Data for processing:
------------------------------------------------------------

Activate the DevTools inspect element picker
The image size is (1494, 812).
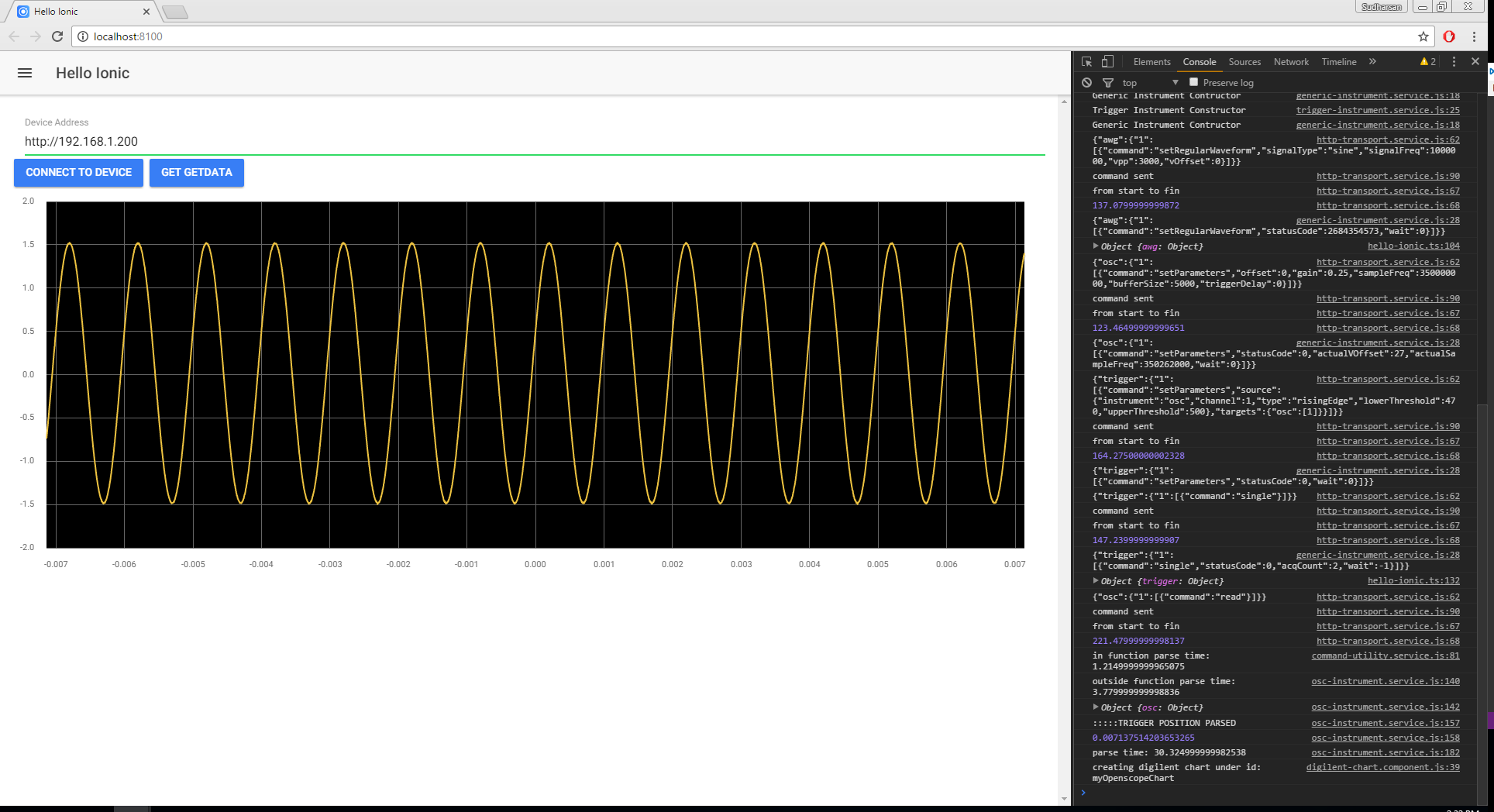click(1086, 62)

------------------------------------------------------------

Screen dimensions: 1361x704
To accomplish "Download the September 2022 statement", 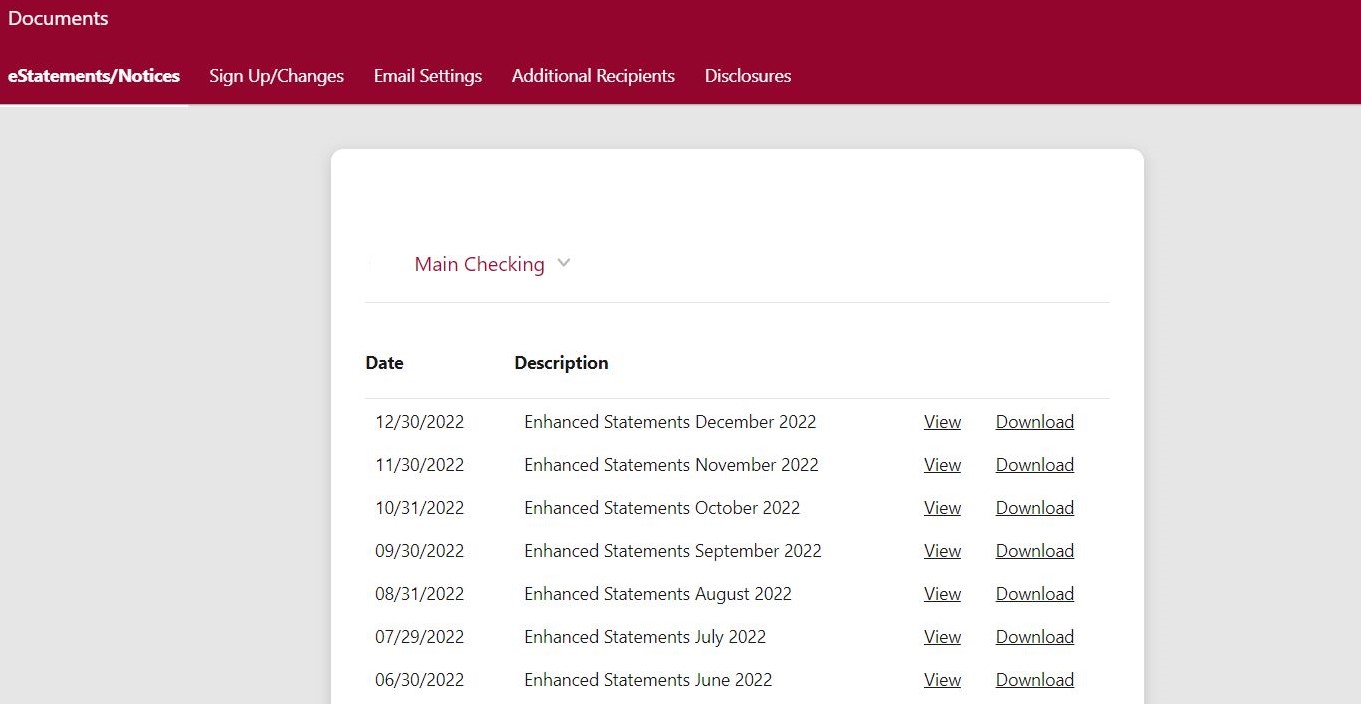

------------------------------------------------------------

Task brief: Skip every picture, and restate word for word only the lines above from the line containing "Screen dimensions: 1361x704" to the line containing "the September 2022", both of them included.

Answer to the exercise:
Screen dimensions: 1361x704
To accomplish "Download the September 2022 statement", 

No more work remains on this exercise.